Con tales pensamientos en la cabeza, cuando Daoiz se vuelve a mirar hacia otro lado, encuentra al capitán Velarde.

—¿Qué haces aquí?

Pedro Velarde, con el escribiente Almira pegado a él como una sombra, viene tiznado y roto de su refriega en la esquina de San Andrés, donde acaba de mandar como refuerzo a la otra mitad de la partida de Cosme de Mora. Daoiz observa que su amigo ha perdido algunos botones de la elegante casaca verde de estado mayor y trae una charretera partida de un sablazo.

—¿Crees que vendrán a socorrernos? —pregunta Velarde.

Ha debido gritar para hacerse oír entre el tiroteo. Daoiz encoge los hombros. Hoy no sabe qué soporta menos: los reproches mudos del teniente Arango o el optimismo desaforado de Velarde.

—No creo. Estamos solos… No hay más cera que la que arde.

—Pues los franceses aflojan el fuego.

—De momento.

Velarde se acerca más, intentando que no los oiga Almira.

—Aún hay esperanza, ¿no? Ya le habrá llegado tu mensaje al capitán general… Tal vez reaccionen… ¡Nuestro ejemplo los estará haciendo enrojecer de vergüenza!

Una bala francesa zumba entre los dos militares, que se miran a los ojos. Exaltado como siempre el uno, sereno el otro.

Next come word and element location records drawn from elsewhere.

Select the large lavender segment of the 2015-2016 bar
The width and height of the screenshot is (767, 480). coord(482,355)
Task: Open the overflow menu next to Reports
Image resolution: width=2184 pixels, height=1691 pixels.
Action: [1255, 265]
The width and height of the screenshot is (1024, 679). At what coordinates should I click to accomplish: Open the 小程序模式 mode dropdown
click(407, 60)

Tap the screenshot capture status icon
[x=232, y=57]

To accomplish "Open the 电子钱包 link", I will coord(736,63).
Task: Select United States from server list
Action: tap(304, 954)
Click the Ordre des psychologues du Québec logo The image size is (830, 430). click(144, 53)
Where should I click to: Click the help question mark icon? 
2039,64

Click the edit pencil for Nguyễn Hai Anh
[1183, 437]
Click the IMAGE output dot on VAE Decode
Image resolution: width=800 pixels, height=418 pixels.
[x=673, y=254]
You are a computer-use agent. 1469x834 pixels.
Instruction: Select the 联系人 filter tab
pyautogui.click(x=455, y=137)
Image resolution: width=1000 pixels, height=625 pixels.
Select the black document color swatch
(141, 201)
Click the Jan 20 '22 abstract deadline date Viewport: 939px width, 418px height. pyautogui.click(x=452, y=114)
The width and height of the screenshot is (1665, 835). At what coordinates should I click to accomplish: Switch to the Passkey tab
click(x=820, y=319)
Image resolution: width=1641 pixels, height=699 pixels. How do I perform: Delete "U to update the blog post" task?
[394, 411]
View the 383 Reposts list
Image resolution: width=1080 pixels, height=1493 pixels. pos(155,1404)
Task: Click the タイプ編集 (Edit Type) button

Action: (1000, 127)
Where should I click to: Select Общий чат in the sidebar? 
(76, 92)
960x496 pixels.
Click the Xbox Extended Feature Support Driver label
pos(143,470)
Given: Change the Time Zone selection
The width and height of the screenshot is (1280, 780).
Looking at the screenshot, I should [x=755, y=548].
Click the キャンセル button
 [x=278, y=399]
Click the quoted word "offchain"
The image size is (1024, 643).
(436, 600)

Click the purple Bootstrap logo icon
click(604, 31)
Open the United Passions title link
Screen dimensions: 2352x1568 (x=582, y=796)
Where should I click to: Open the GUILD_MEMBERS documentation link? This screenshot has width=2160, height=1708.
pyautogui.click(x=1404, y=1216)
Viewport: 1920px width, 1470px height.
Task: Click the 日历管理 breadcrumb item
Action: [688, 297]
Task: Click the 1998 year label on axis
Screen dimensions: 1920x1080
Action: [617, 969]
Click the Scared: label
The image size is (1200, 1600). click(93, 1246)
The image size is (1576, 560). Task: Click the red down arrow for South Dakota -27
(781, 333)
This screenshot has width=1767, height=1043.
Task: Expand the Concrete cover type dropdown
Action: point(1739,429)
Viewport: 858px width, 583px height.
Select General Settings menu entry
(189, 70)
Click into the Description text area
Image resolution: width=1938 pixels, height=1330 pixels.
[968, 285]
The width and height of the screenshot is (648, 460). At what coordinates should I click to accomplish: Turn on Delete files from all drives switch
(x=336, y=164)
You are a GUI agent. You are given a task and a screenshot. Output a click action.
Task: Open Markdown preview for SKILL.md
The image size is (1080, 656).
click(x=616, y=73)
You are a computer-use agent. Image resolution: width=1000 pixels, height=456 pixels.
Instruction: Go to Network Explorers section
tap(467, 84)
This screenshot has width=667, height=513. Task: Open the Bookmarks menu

—No digas tonterías, hombre —responde Daoiz—. Y vete adentro, que te van a matar.

6

Disparando sus últimos cartuchos, los soldados de Guardias Walonas Paul Monsak, Gregor Franzmann y Franz Weller se repliegan en buen orden desde Puerta Cerrada a la plaza Mayor por el arco de Cuchilleros. Retroceden cubriéndose unos a otros, amparados en los portales y sin dejar de batirse con tenacidad germánica, desde que la última carga de coraceros e infantería francesa los desalojó de la plaza de la Cebada, donde se habían juntado con un grupo que intentaba resistir allí, y en el que se contaban, entre otros, el vecino de la Arganzuela Andrés Pinilla, el zapatero de viejo Francisco Doce González, el guarda de la Casa de Campo León Sánchez y el maestro veterinario Manuel Fernández Coca. Entre todos mataron a un oficial y dos soldados franceses cerca de la casa del arzobispo de Toledo, lo que dio lugar a que los imperiales asaltaran la vivienda, saqueándola con mucho estrago. Ahora, acosada por jinetes franceses, la cuadrilla se dispersa. Sánchez y Fernández Coca escapan hacia la plazuela del Cordón, y el resto hacia la Cava Alta, donde una bala de fusil destroza las piernas de Andrés Pinilla y otra mata al zapatero Doce González. Cuando los supervivientes —los tres Guardias Walonas, un médico militar de treinta y un años llamado Esteban Rodríguez Velilla, el peón de albañil Joaquín Rodríguez Ocaña y el vizcaíno Cayetano Artúa, dependiente del marqués de Villafranca— intentan parapetarse tras dos carros abandonados al pie de las escaleras de Cuchilleros, un pelotón de infantería imperial baja desde la puerta de Guadalajara disparando contra todo lo que se mueve.

—¡Vámonos!… ¡Aprisa!… ¡Vámonos de aquí!

Cogidos entre dos fuegos, caen heridos de muerte el albañil y el vizcaíno, escapan Monsak, Franzmann y Weller escaleras arriba, y a Esteban Rodríguez Velilla, que tocado de bala en un muslo pretende refugiarse en la posada de la Soledad, donde vive, un coracero lo alcanza y derriba de dos sablazos, uno de los cuales le abre la cabeza y otro le deja un tajo hondo en el cuello. Malherido, desangrándose, el médico se arrastra de portal en portal hasta Puerta Cerrada, donde unos vecinos piadosos, de los pocos que se aventuran a asomarse a la calle, lo recogen y llevan a la posada. Sale al patio su joven esposa, Rosa Ubago, espantada por el aspecto del marido, que viene exánime y empapadas las ropas de sangre. En ese momento entran detrás varios soldados enemigos, que han visto retirar al herido y pretenden rematarlo.